The FIU sits inside the Reserve Bank of Zimbabwe and handles anti-money laundering oversight. Any company involved in buying, selling, transferring, or holding crypto must now register with that body each year and pay a $500 annual fee. Operating without registration is now a criminal offence under regulations signed by Finance Minister Mthuli Ncube.
The Underground Market That Built Itself
This did not come out of nowhere. Zimbabwe banned financial institutions from cryptocurrency trading in 2018, a move that did not kill demand. It just moved everything off the books. Traders migrated to peer-to-peer platforms, informal brokers, and social media channels where deals happened without any regulatory paper trail.
The country’s monetary history explains most of it. Hyperinflation in the late 2000s gutted savings and wiped out pension values across the country. Multiple currency changes after that destroyed what trust remained in formal banking. Bitcoin and other digital assets filled that gap, functioning as stores of value and transfer tools for people who could not afford to trust the banking system again.
Jeffrey Mutambiranwa, a crypto trader based in Harare, told Reuters the new framework was a positive shift.
“This is a welcome development. It’s also good for traders that they don’t have to operate underground.”
That line matters. It reflects a sentiment common among Kenyan and other East African crypto traders as well, where regulatory grey zones create persistent risk for operators who want to grow beyond informal market activity.
$500 to Come Out of the Shadows
Remittances are a key part of why cryptocurrency adoption in Zimbabwe accelerated. The World Bank’s Remittance Prices Worldwide report identifies banks as the most expensive transfer channel available in the country. Crypto offered a faster, cheaper alternative, particularly for diaspora transfers coming in from the UK and South Africa.
The new rules are framed as compliance infrastructure, not endorsement. As Techzim, a Zimbabwean technology publication, noted after the gazette was published, a big part of Statutory Instrument 99 is Zimbabwe demonstrating accountability to the global financial system rather than validating crypto as legal tender.
The compliance demands mirror what traditional banks face. Registered virtual asset service providers must establish a domestic subsidiary and meet FATF Travel Rule obligations, which require tracking the identity of both senders and receivers in transactions above a set threshold. Blockchain analysis tools are expected to form part of that compliance stack.

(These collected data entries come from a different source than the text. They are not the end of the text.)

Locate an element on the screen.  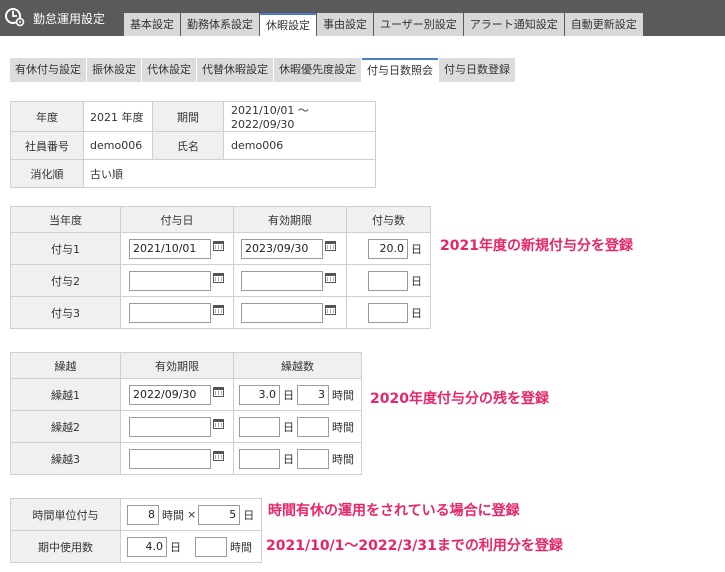
grant-header-expiry: 有効期限 is located at coordinates (290, 220). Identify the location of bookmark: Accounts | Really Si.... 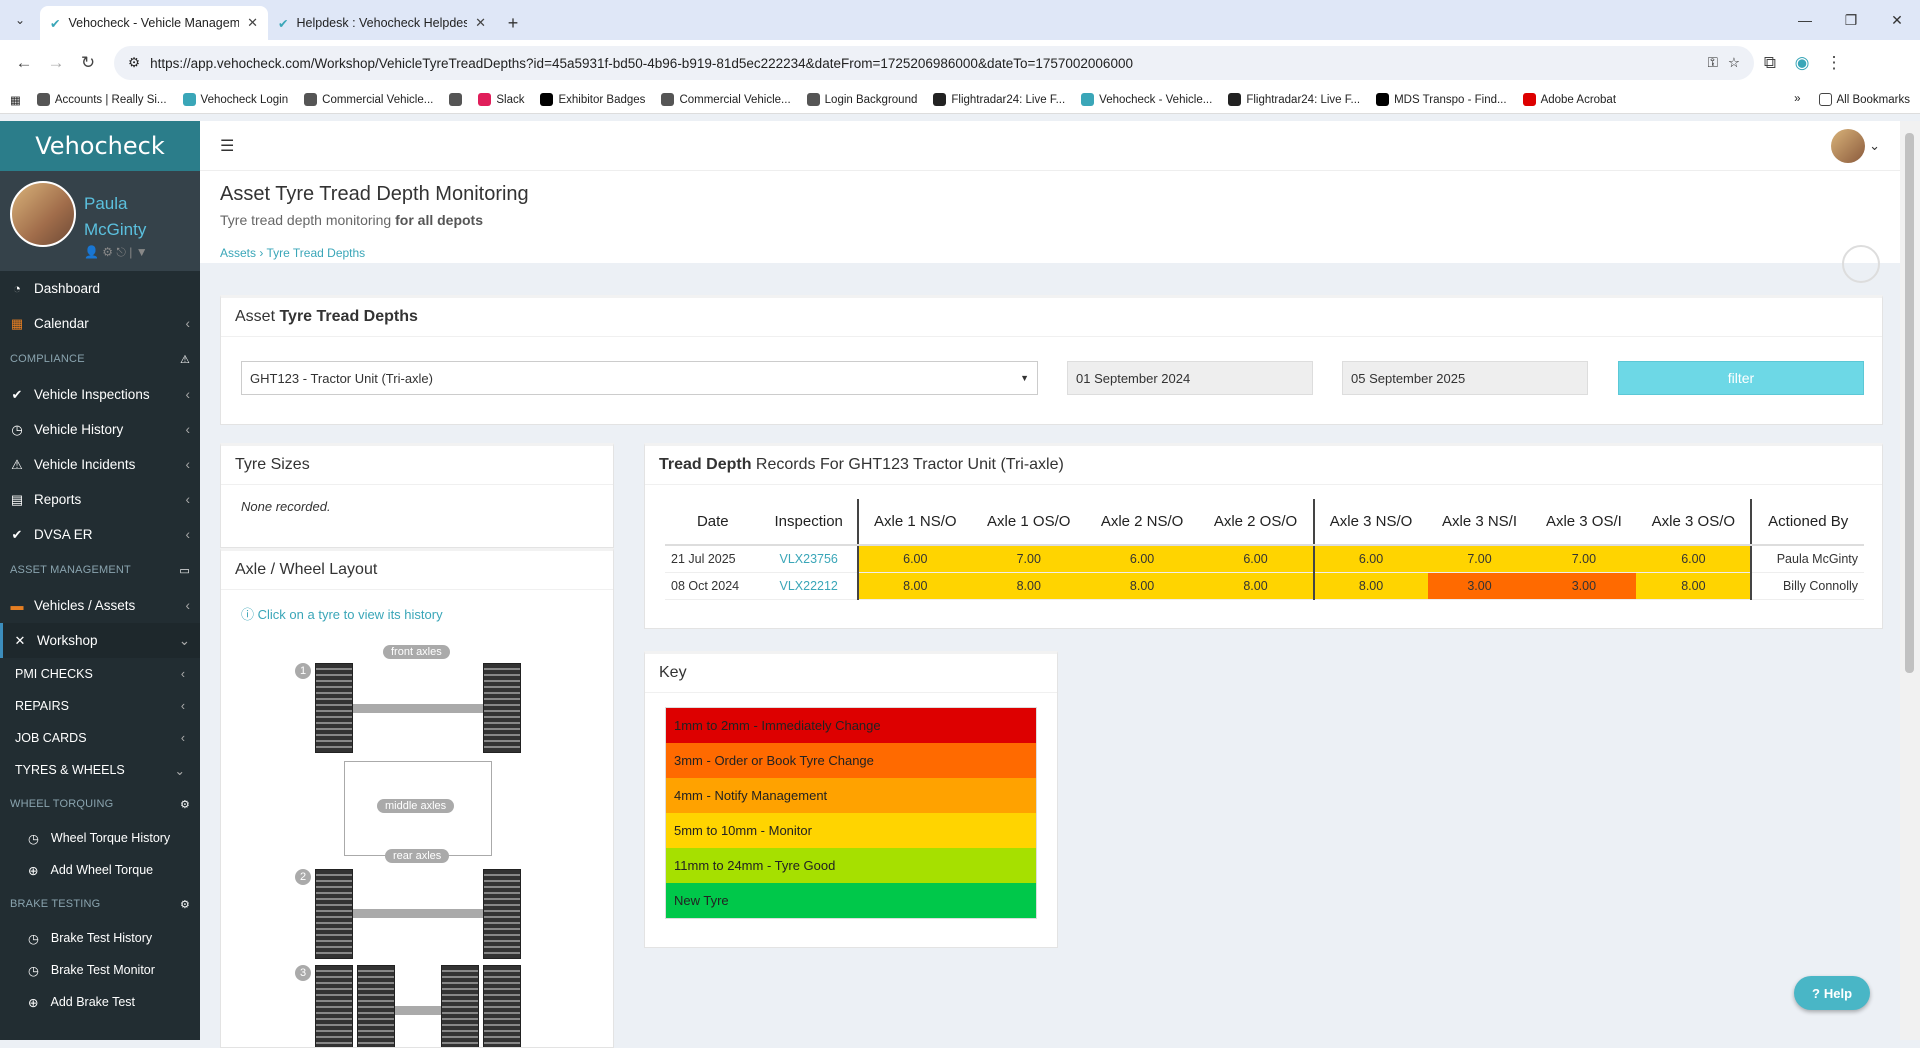
(102, 100).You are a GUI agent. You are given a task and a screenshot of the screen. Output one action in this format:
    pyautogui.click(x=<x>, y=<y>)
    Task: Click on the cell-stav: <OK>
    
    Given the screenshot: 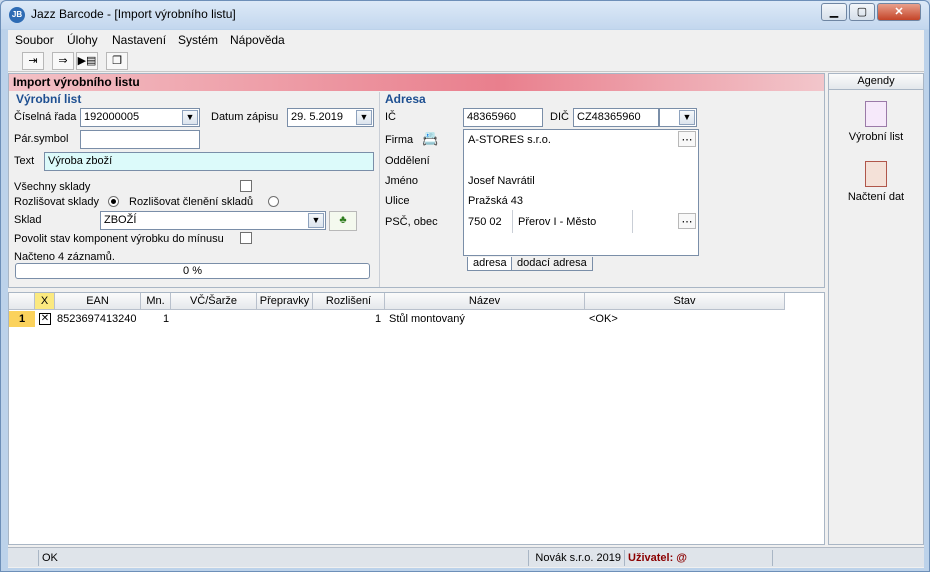 What is the action you would take?
    pyautogui.click(x=604, y=319)
    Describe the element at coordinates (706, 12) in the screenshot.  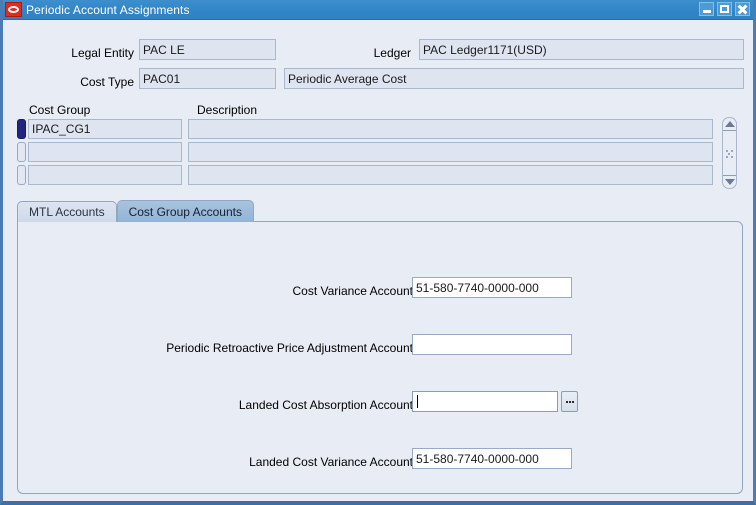
I see `minimize-icon` at that location.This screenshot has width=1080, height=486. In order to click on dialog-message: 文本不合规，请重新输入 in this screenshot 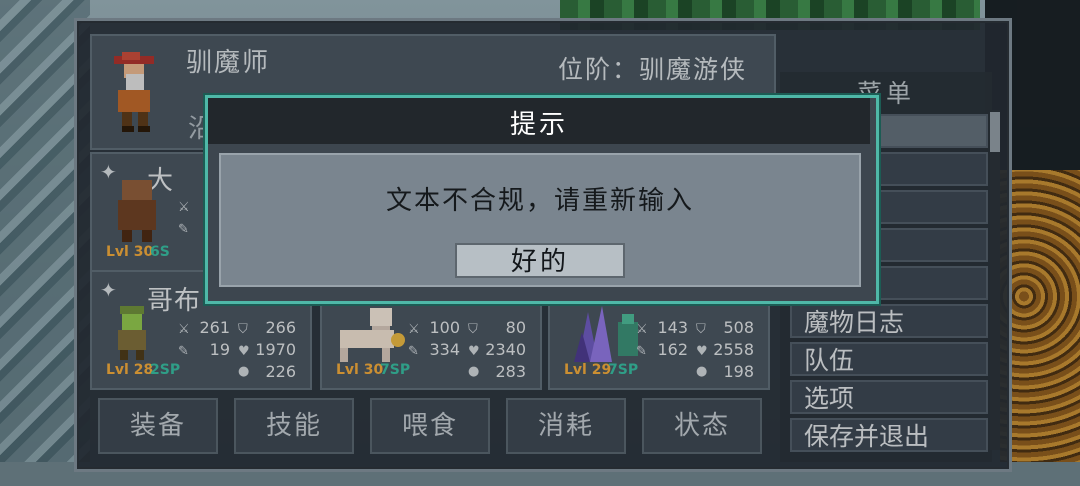, I will do `click(540, 201)`.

Sub-Saharan Africa recorded more than $205 billion in on-chain transaction value between July 2024 and June 2025, per the Chainalysis 2025 Global Crypto Adoption Index. That was a 52% increase year-on-year. Zimbabwe ranks among the top five in cryptocurrency adoption within that region, according to Tech In Africa’s 2026 regulatory review.

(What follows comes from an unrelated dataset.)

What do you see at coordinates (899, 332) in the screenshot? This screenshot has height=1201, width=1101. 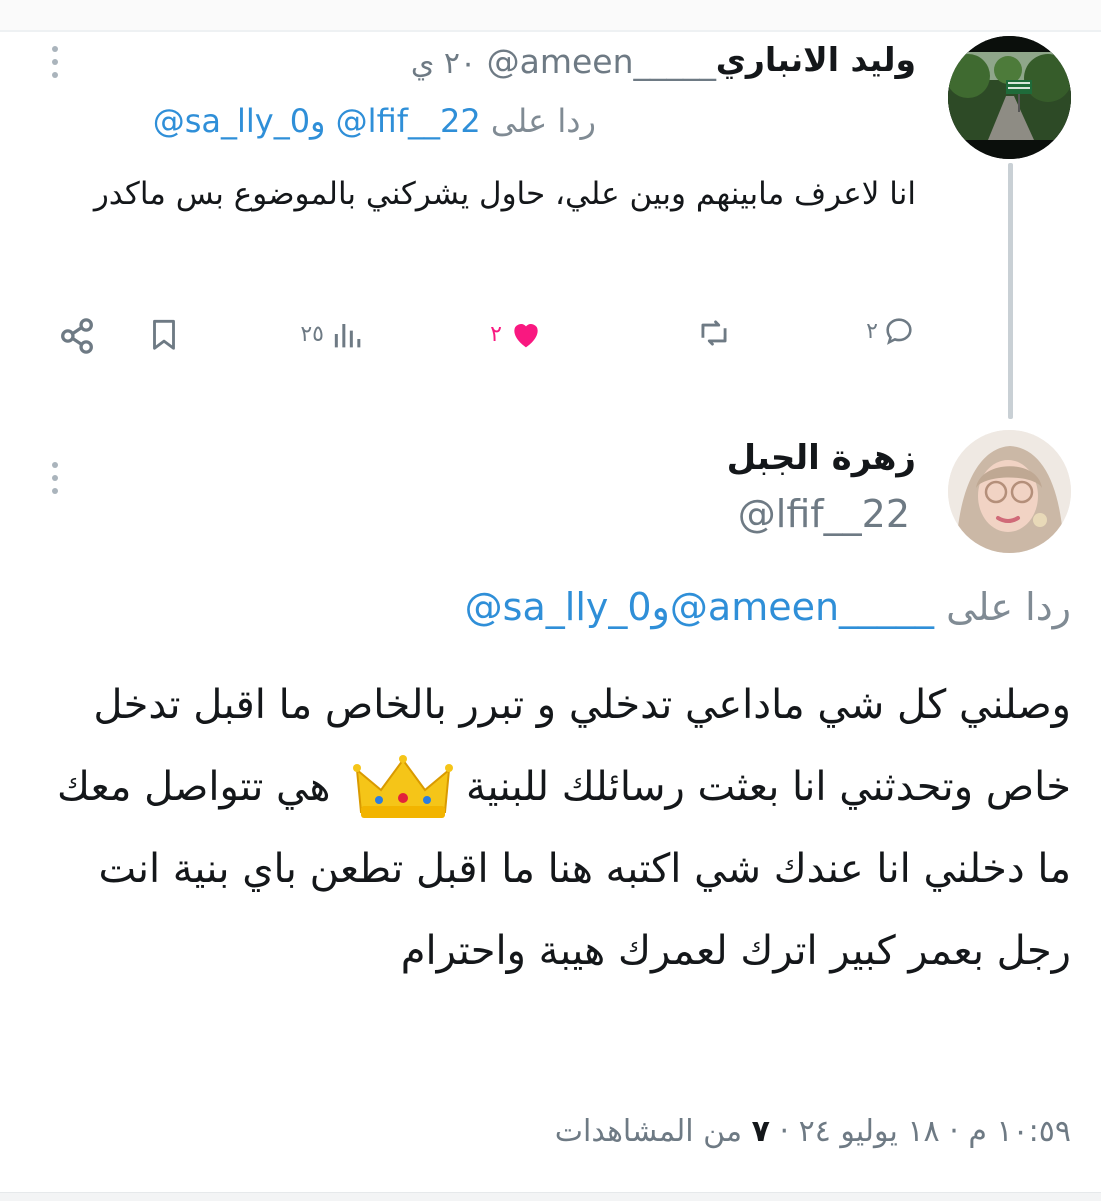 I see `reply-icon` at bounding box center [899, 332].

The Risk Still on the Table
The $500 annual registration fee is modest by global standards. For small operators, though, it is a barrier. Industry observers in Zimbabwe have flagged that high compliance costs, paired with a 15% digital services tax introduced earlier in 2026, could push some activity back underground.
Mercy Kamau, Communications Officer at Tax Justice Network Africa, said the case for accountability in the sector is clear.

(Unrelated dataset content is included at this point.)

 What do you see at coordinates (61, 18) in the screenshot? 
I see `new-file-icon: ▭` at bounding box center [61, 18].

“Cryptocurrencies should be tools for empowerment, not enablers of crime. It is time regulators step up, and perpetrators face the consequences.”
The counter-pressure is real. If the combined cost of registration, AML infrastructure, and digital service taxes makes formal operation uneconomical for small firms, the informal market does not disappear. It simply becomes more difficult to track.
Zimbabwe is not alone in this moment. South Africa, Nigeria, Kenya, and Mauritius have all moved to bring digital asset activity under formal oversight as crypto volumes across the continent keep climbing. The difference in Zimbabwe’s case is the weight of monetary history underneath it. This is a country regulating an asset class that stepped in precisely because the formal system failed its people once before.